Because it isn’t that long.
It isn’t that many words.
It isn’t that many chapters in Acts before the church decides to do this mission trip thing again.
In chapter 16, Paul and companions travelled throughout the region of Phrygia and Galatia…(16:6)
New mission trip.
New people with Paul.
Same message of Jesus.
Friends, Paul got it. The Great Commission is continuous.
Mission work is continuous.
And for us – the same is true.
The Great Commission is continuous.
Mission work is continuous.
As a church – the school being built is not the end. We need to use that building to share the Gospel with the many that will come.
Back to Church Sunday is not the end. We need to use the opportunity to follow up on family and friends who join us.
Baptizing our kids is not enough. We need to keep teaching them and uplifting them and sharing the Gospel with them.

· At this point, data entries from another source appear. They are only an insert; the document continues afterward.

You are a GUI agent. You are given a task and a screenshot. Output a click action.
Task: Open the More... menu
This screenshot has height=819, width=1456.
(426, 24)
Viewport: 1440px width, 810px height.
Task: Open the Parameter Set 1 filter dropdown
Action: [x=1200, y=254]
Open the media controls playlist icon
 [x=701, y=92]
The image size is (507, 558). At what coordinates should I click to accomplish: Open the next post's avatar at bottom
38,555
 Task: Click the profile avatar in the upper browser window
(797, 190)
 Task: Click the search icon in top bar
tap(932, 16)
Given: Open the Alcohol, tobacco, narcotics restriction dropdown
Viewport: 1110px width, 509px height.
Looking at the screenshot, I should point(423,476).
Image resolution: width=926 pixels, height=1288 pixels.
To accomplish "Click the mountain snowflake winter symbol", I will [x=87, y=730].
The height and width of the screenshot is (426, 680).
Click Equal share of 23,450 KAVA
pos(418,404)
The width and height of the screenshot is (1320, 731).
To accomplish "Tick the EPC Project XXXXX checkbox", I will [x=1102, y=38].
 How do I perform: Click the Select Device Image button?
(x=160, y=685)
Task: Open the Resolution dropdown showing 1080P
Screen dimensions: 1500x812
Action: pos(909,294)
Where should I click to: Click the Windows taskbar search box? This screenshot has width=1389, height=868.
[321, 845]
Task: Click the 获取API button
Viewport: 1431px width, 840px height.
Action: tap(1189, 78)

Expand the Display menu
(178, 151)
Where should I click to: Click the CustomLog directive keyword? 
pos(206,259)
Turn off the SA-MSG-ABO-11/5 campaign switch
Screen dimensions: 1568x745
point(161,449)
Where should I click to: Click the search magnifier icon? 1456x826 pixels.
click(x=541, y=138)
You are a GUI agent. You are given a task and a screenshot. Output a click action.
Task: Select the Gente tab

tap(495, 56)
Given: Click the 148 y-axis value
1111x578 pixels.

One adult confession of faith in Confirmation is not the end. We need to be encouraged by that confession of faith, to confess our faith before others, in hopes that one day they might confess their faith in Jesus, too.
So…that’s what next!
When you get done doing mission work – you do some more mission work.
Whether that’s discipling, encouraging, or sharing the Gospel again – we keep on doing mission work.
Until God, our Savior, calls us home to heaven – and loving says; “Well done.” Amen.